I am trying to learn about SDEs and I don't seem to understand this claim:
Assume $X_t$ is the strong solution to the following SDE: \begin{equation} dX_t=c\tanh X_t \, dt +dB_t \end{equation} Where $B_t$ is a standard brownian motion and $c>0$ is a constant.
The claim is to prove that with probability $1$, \begin{equation} \limsup_{t\rightarrow \infty}\frac{|X_t|}{t}=c \end{equation} **What I know so far:
Since $|\tanh x|\leq 1$ for any $x$ and using the fact that $\lim_{t\rightarrow \infty} \frac{B_t}{t}=0$ w.p. $1$, we can see that
\begin{equation} \limsup_{t\rightarrow \infty}\frac{|X_t|}{t}\leq c \end{equation}
Also, for every $n\in\mathbb{N}$ define $Y_n=X_n-X_{n-1}$. Therefore:
\begin{equation} |Y_n|\geq |B_n-B_{n-1}|-c \end{equation} So for any $M>0$, there exist infinitely many $n$ such that $|Y_n|>2M$ and consequently, there exist infinitely many $t$ such that $|X_t|>M$.
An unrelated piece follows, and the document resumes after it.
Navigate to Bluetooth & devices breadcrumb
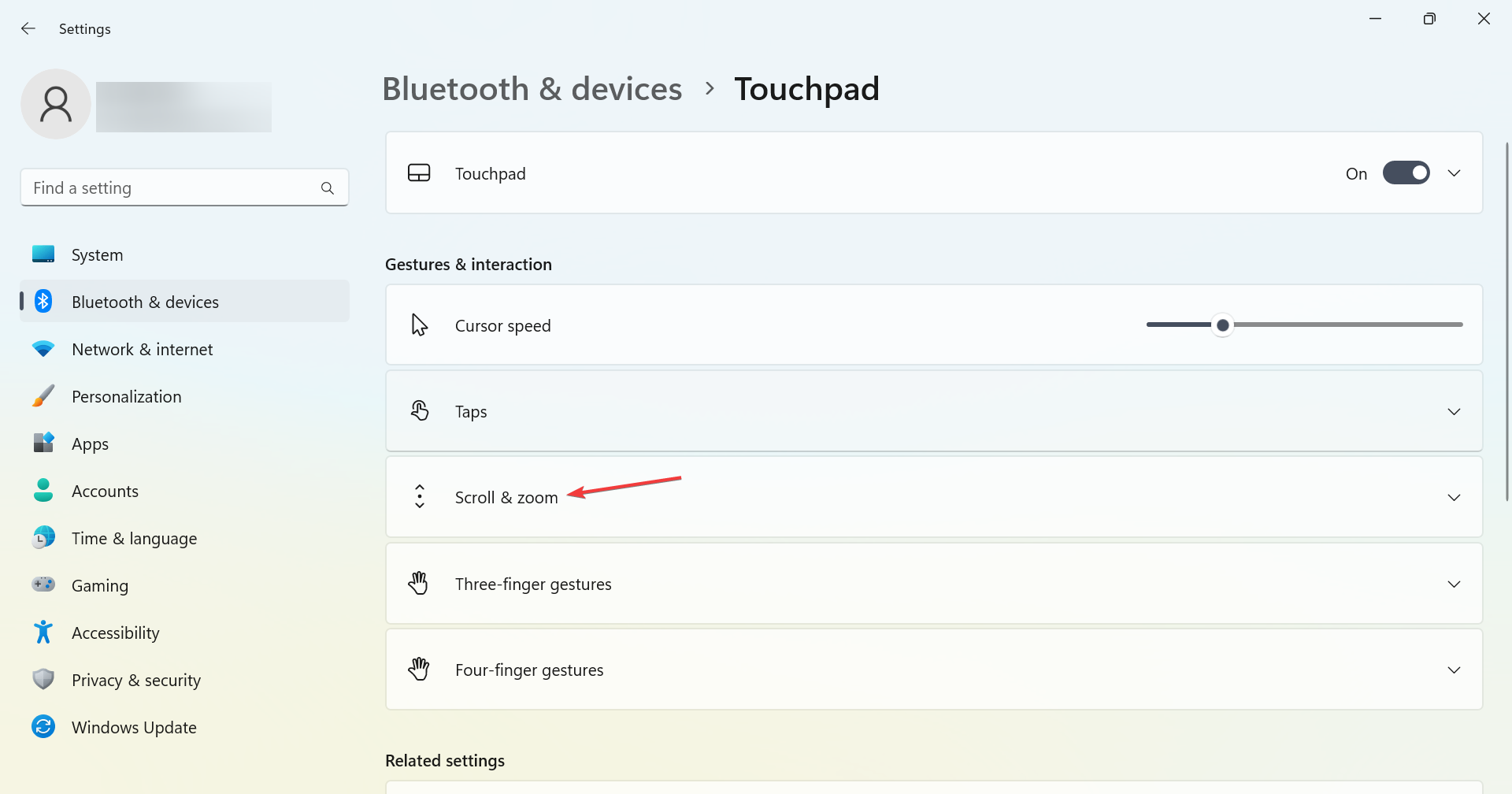1512x794 pixels. pos(532,89)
Now, let $M>0$ and define $t_+$ to be the amount of time up to time $t$ that $X_t>M$ and $t_-$ be the amount of time up to time $t$ that $X_t<-M$. I think what I need to show is that either $\frac{t_+}{t}\rightarrow 1$ or $\frac{t_-}{t}\rightarrow 1$. But I don't seem to know how.